0
votes

So Microsoft has decided to make the process of programmatically selecting items in a TreeView obscenely difficult and malfunctional for some insane reason or other, and the only way to do it (since virtualization ensures that any TreeViewItem you try to select doesn't currently exist) is to create a boolean IsVisible property on whatever you want to use for your source data, which by the way has to implement INotifyPropertyChanged and include an event handler now if it didn't before, and then add an ItemContainerStyle to your TreeView binding the property to the IsVisible property of the TreeViewItem.

What this doesn't do however, is set focus to the selected item, so if for example your goal was to let the user delete tree items with the keyboard and have the focus automatically shift to the deleted item's parent so the user doesn't have to continuously tab through items or click on things to get their place back, this is nearly useless. It somehow doesn't even avoid the virtualization problem, allowing you to set the selection to something that it claims in the next line of code doesn't exist.

Here's my XAML:

and relevant C#:

public partial class MainWindow : Window
{
    public ObservableCollection<TreeEdit> Source { get; set; }

    public MainWindow()
    {
        Source = new ObservableCollection<TreeEdit>();
        Source.Add(new TreeEdit("Hi"));
        DataContext = this;
        InitializeComponent();
    }

    private void KeyNav(object sender, KeyEventArgs e)
    {
        TreeEdit Selection = (sender as TreeView).SelectedItem as TreeEdit;
        ObservableCollection<TreeEdit> TSource = (ObservableCollection<TreeEdit>)(sender as TreeView).ItemsSource;

        if (Keyboard.IsKeyDown(Key.LeftCtrl) || Keyboard.IsKeyDown(Key.RightCtrl))
        {
            if (e.Key == Key.Left && Selection != null)
            {
                if (Selection.Parent == null)
                {
                    TSource.Remove(Selection);
                }
                else
                {
                    Selection.Parent.IsSelected = true;
                    ((TreeViewItem)((sender as TreeView).ItemContainerGenerator.ContainerFromItem(Selection.Parent))).Focus();
                    Selection.Parent.Remove(Selection);
                }
            }
        }
    }
}

public class TagEdit : INotifyPropertyChanged
{
    public string Name
    {
        get
        {
            return name;
        }
        set
        {
            OnPropertyChanged("Name");
            name = value;
        }
    }
    private string name;
    public bool IsSelected
    {
        get
        {
            return selected;
        }
        set
        {
            OnPropertyChanged("IsSelected");
            selected = value;
        }
    }
    private bool selected;

    public event PropertyChangedEventHandler PropertyChanged;

    protected void OnPropertyChanged(string name)
    {
        PropertyChangedEventHandler handler = PropertyChanged;
        if (handler != null)
        {
            handler(this, new PropertyChangedEventArgs(name));
        }
    }

    public TagEdit Parent;
    public ObservableCollection<TagEdit> Children { get; set; }

    public TagEdit(string n)
    {
        Name = n;
        Children = new ObservableCollection<TagEdit>();
    }

    public void Remove(TagEdit tag)
    {
        Children.Remove(tag);
    }
}

The idea is that the user can navigate the TreeView normally with the arrow keys, then use Ctrl+Left to delete the selected item and select its parent. (sender as TreeView).ItemContainerGenerator.ContainerFromItem(Selection.Parent) often returns null. Removing it causes the proper item to be selected, but the TreeView loses focus. When it doesn't return null, I get the expected behavior.

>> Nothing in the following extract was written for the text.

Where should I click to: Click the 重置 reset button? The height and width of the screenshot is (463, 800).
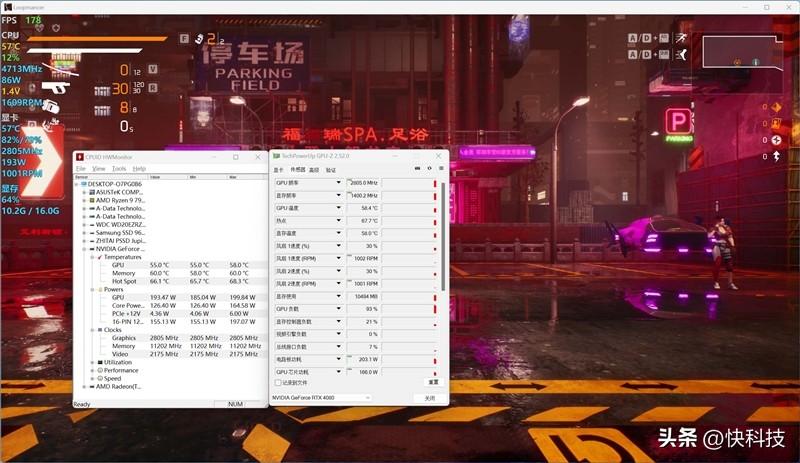[x=433, y=382]
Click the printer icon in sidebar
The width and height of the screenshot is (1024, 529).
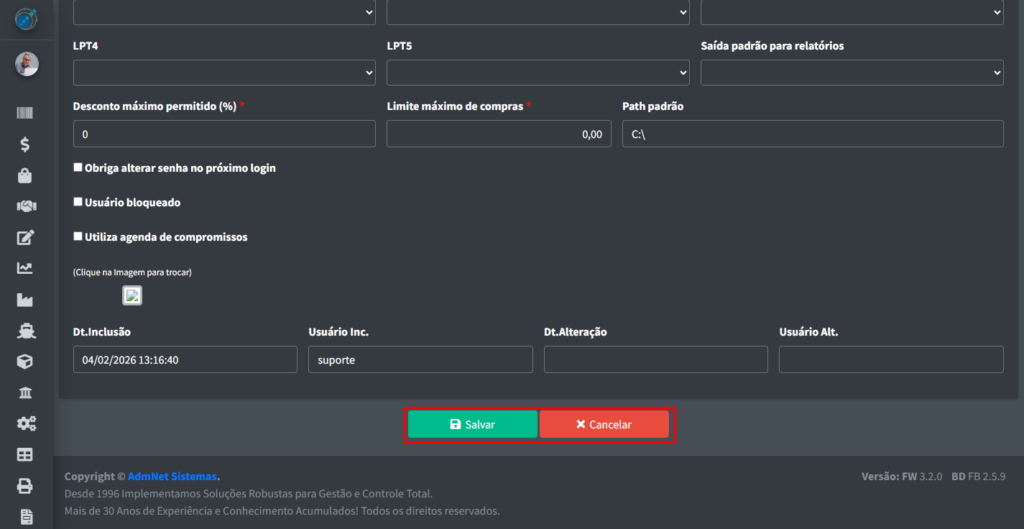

Also, despite both the TreeView's KeyboardNavigation.TabNavigation and KeyboardNavigation.ControlTabNavigation being set to the default value of Continue, they behave differently (Tab ignores the TreeView's component elements while Ctrl+Tab steps into them).

I've been trying to get something, anything to work for almost a week now and if my opening paragraph didn't tip you off I've long since worn out my patience. Please don't tell me to try anything unless you have already, personally typed exactly what you're about to tell me to try into VisualStudio and it worked.

Apologies for the harsh tone, but this problem went beyond ridiculous and into obscene some time ago.

1

1 Answers

0
votes

The WPF TreeView doesn't have a single ItemContainerGenerator. Every item in a tree view is an ItemsControl and thus has its own ItemContainerGenerator for its child items. What you really need to do is to get the grand parent of the item you are going to delete and use THAT ItemContainerGenerator to call ContainerFromItem.

It's not working because you are trying to use the top level ItemContainerGenerator which only contains the top level items.

P.S. on a friendly side note :), who deletes items with a Ctrl+Left? That's undiscoverable. Why not just do this behavior when they hit Delete?